I think we covered some parts of the world wars but to be honest British culture is so steeped in memories of these wars I could be confusing what I know with what I was actually taught in school. Glaring omissions include later wars - most of what I know about the Korean War is derived from MASH - in particular the history of the conflict in Northern Ireland, which is conspicuously absent from British history books. I’m ashamed to say I know next to nothing about our historical relationship with Ireland. :blush:[/quote]

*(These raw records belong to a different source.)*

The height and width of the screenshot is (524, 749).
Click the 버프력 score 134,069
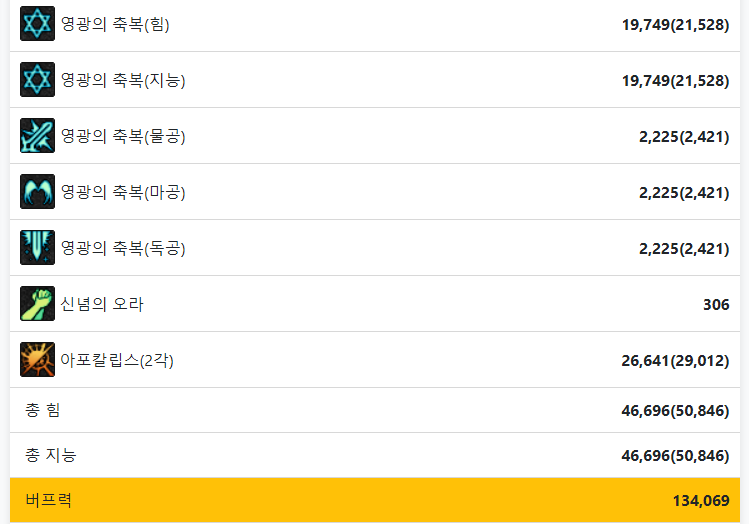click(701, 501)
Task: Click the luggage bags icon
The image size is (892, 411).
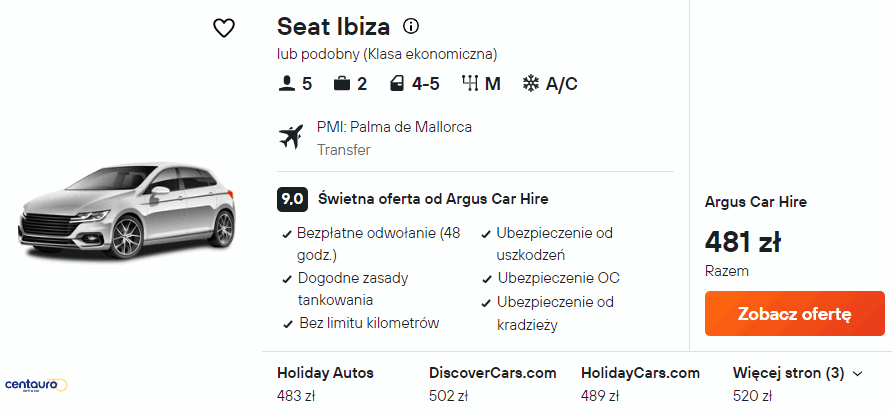Action: [342, 84]
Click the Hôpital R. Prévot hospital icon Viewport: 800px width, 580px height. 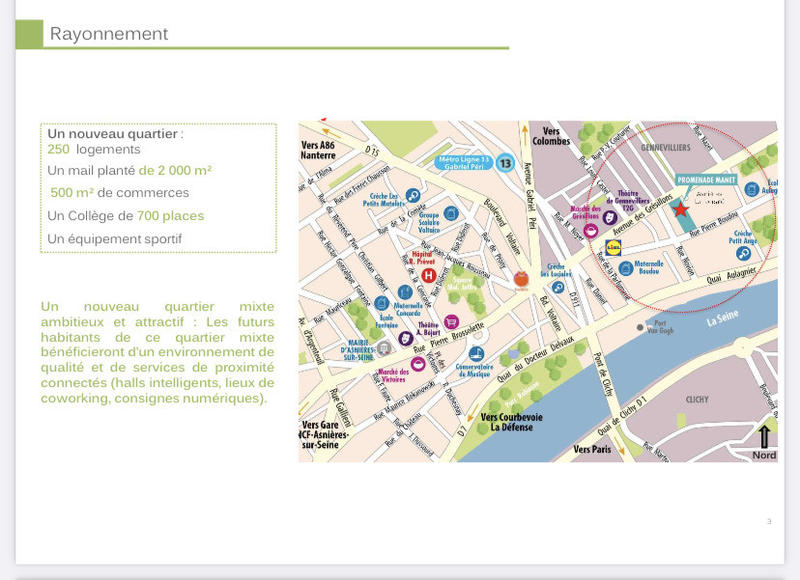[x=427, y=276]
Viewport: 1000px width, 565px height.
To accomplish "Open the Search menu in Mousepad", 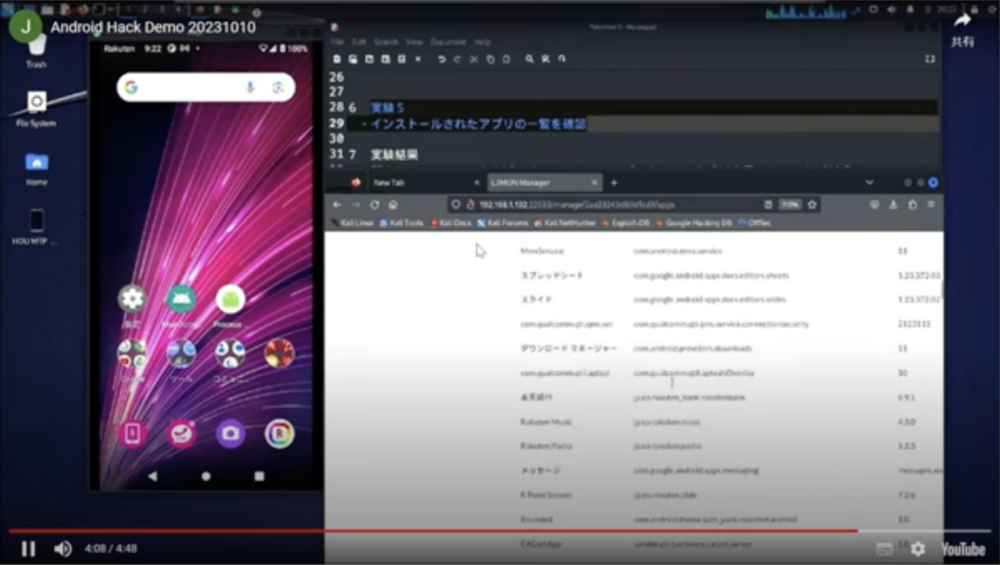I will click(385, 42).
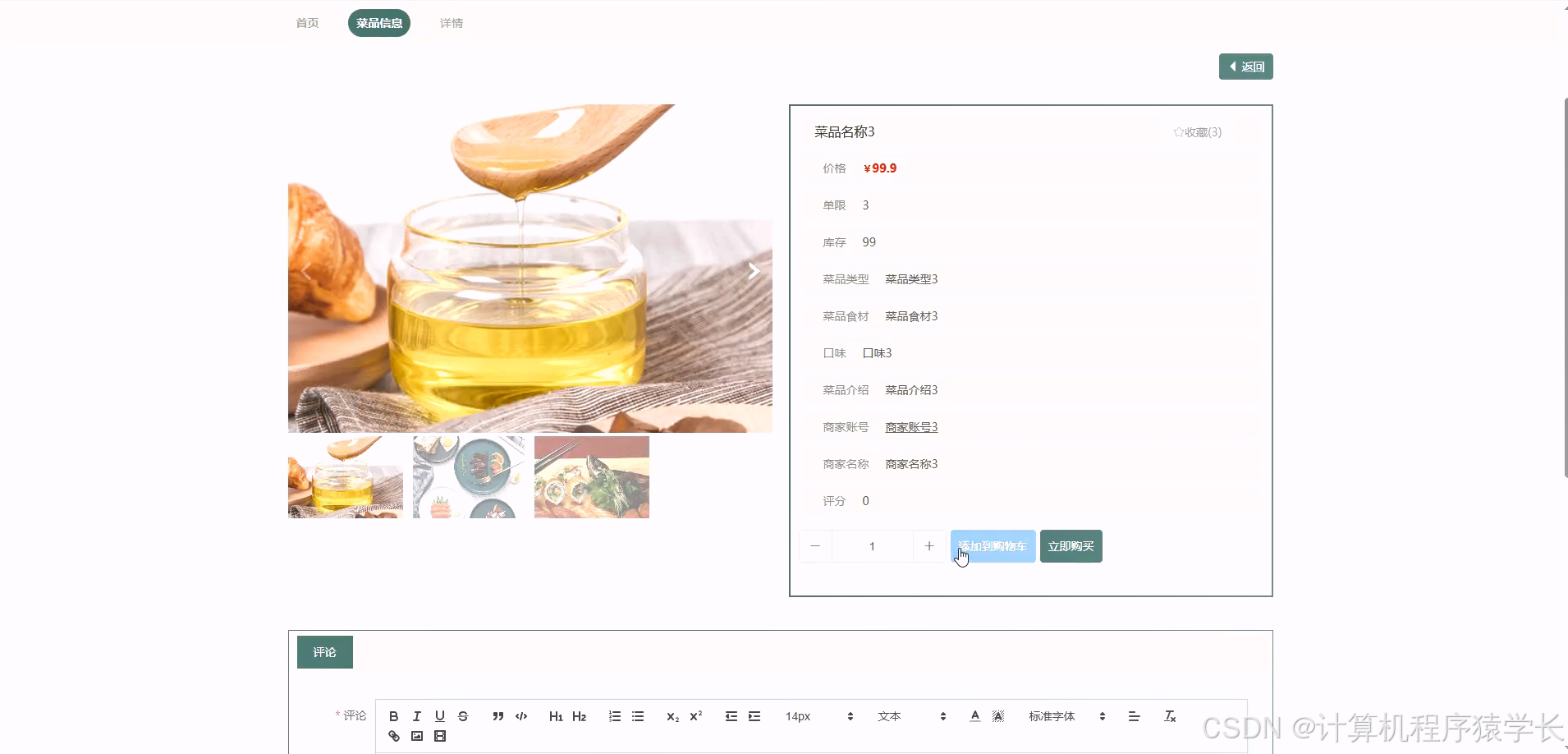Switch to the 首页 tab
Viewport: 1568px width, 754px height.
[306, 22]

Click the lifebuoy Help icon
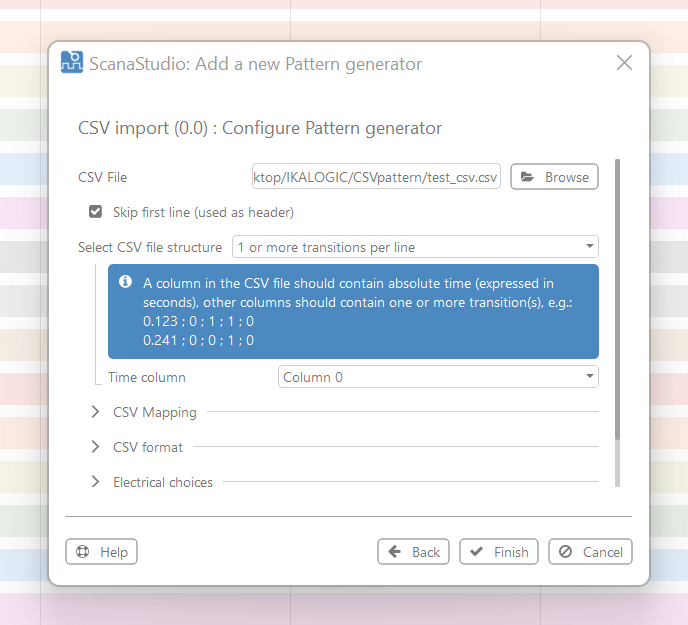[x=82, y=552]
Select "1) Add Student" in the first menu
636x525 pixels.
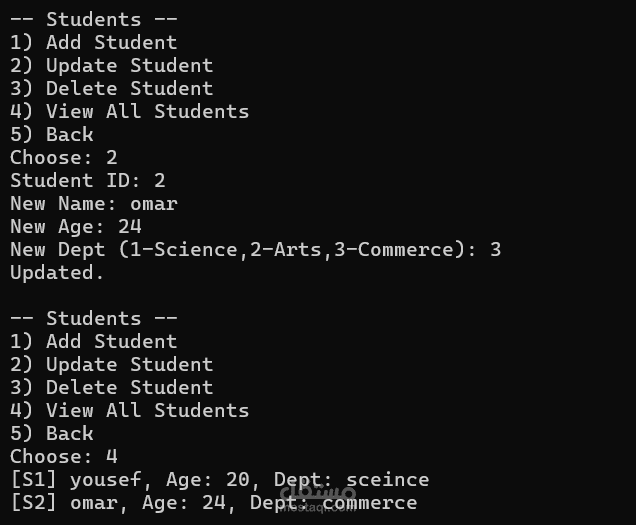click(x=94, y=42)
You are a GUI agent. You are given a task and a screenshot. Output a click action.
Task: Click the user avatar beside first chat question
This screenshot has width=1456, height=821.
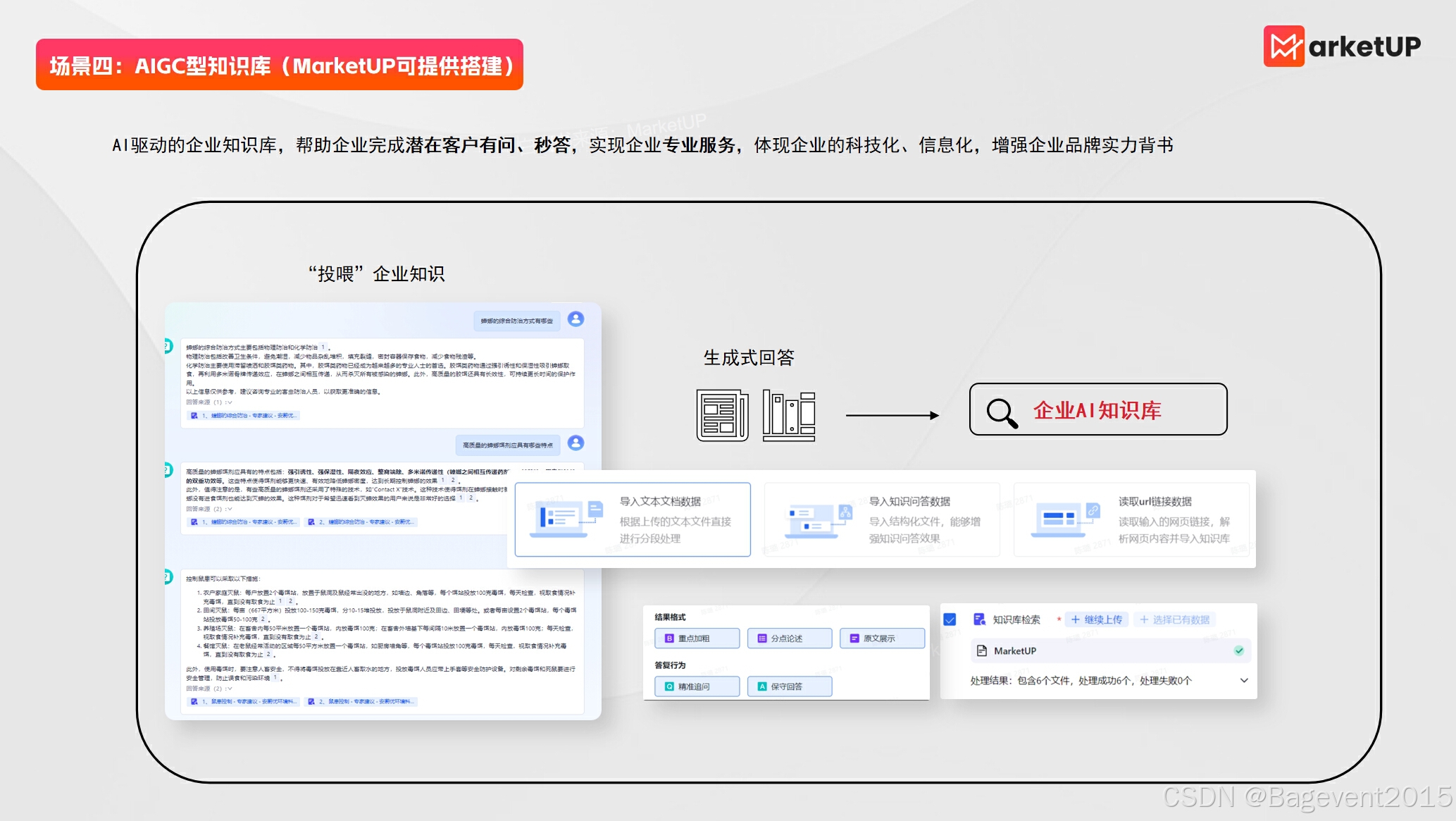coord(575,319)
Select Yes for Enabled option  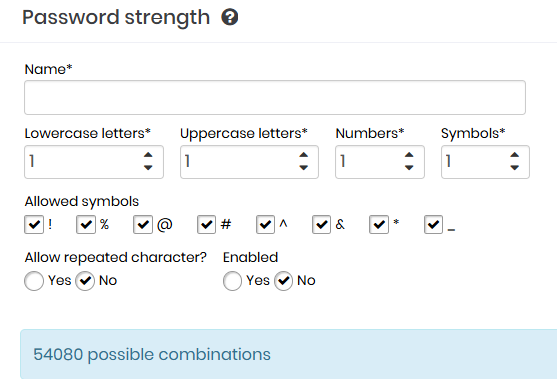click(x=232, y=281)
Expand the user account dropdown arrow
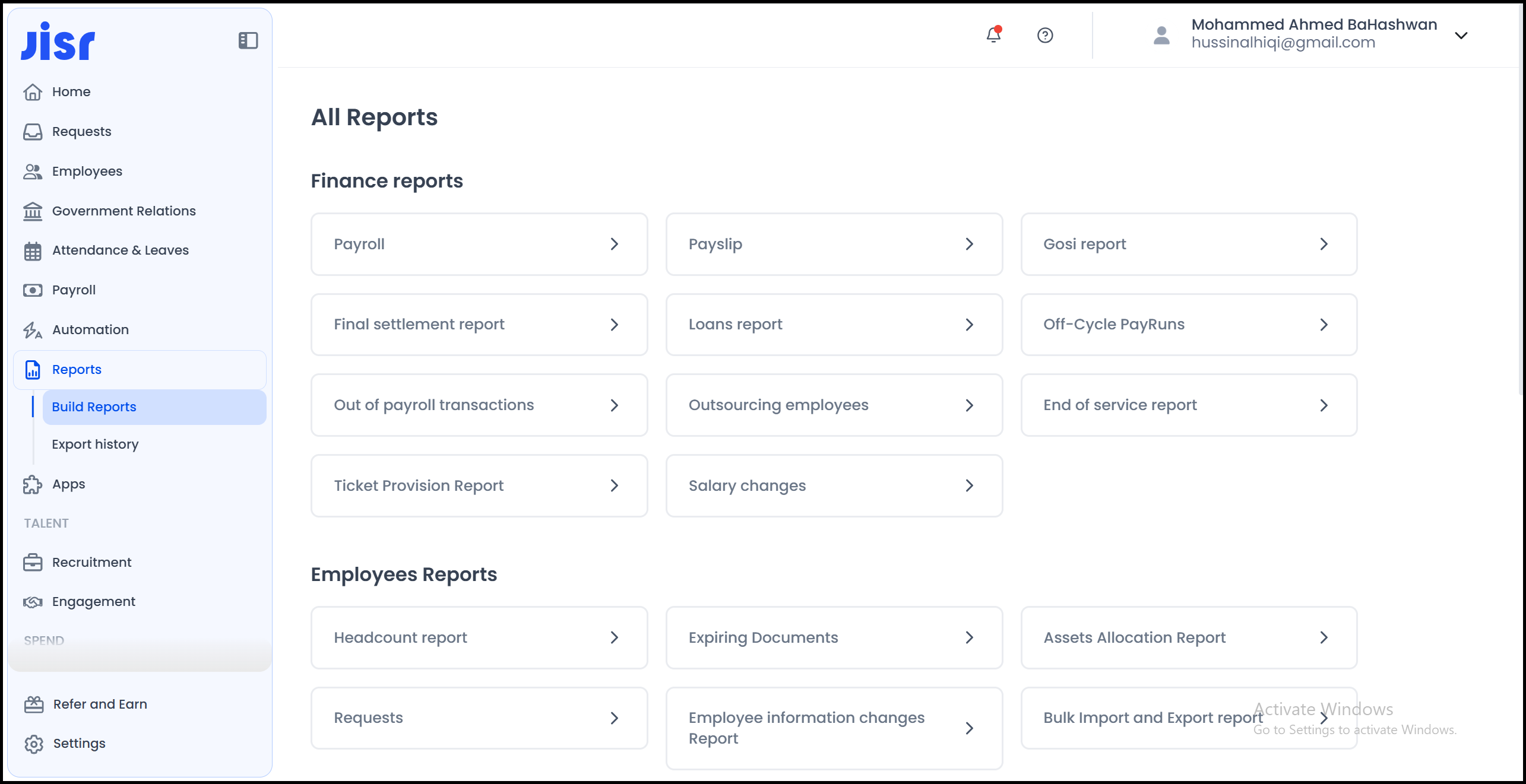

That would make you normal then, since some of my British colleagues still seem to think Ireland is part of the UK. The English are always perplexed why the funny Irish don’t support their football team in the World Cup. Well even the Welsh and Scottish aren’t too keen on that.
We were taught Irish history from pre-historic to present day, including Viking, Normans, Anglo-Irish, penal times (look it up British!), famine period, Catholic emancipation, fair bit of British history, French and European history especially Louis IV, Voltaire etc, a lot about WWI and some about WWII (which Ireland did not directly participate in due to neutral stance and relatively recent independence, it was called ‘The Emergency’ ) next to nothing regarding Asia, Africa, Middle East or the Americas. WWI in Ireland was a hidden part of our history until recently as Ireland had the Easter rising during that time. The centre of Dublin was destroyed and did much to persuade people to agitate for full independence,. Most British don’t even know Ireland had a war of independence in 1921 (they also don’t know anything about penal law and little about Cromwell, who is infamous in Ireland), I think they assume they just gave us our country back peacefully (or the above, somehow still part of UK) , well you could talk to my grandmother about that one!

Huge dumb assumptions, there, as well as a fair dash of unattractive whiny-boy-ness.

I am also not remotely perplexed as to why Ireland don’t support the English team in the World Cup.